“If you walk into a roomful of middle school girls and say ‘Do you want to learn how to program a computer?’, only a few hands will go up,” says Carnegie Mellon University computer science professor Randy Pausch.
“But if you walk in and say ‘Do you want to learn how to tell a story and make a movie?’, all the hands go up.” —Mark Roth —CMU uses game maker’s characters to interest girls in computer programming (Pittsburgh Post-Gazette)
I interviewed Pausch when he was working at the University of Virginia and I was a PR writer there. He was doing VR at the time. (This was around 1991, so the big VR wave hadn’t crested at the time.)
I came across this article while Googling for Game Maker, a very slick point-and-click tool for creating sprite-based games.

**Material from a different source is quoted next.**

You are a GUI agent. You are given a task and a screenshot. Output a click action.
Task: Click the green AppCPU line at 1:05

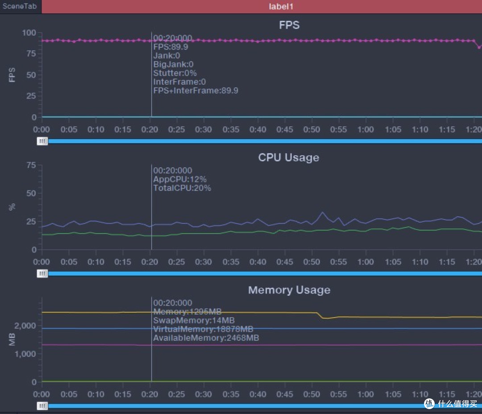point(393,228)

A fully functional version is free, but the paid version is only $20. I had used a similar product, Games Factory, but that hasn’t been updated in years. The creator of Game Maker obviously has education in mind — the site’s documentation is written for non-experts.
Of course I’ll be sacrificing power when I choose a point-and-click tool. But people who aren’t planning to be computer programmers can stand to learn quite a lot about the world through picking up the basic concepts of game design, just as people who don’t plan to be novelists can learn from a freshman comp course.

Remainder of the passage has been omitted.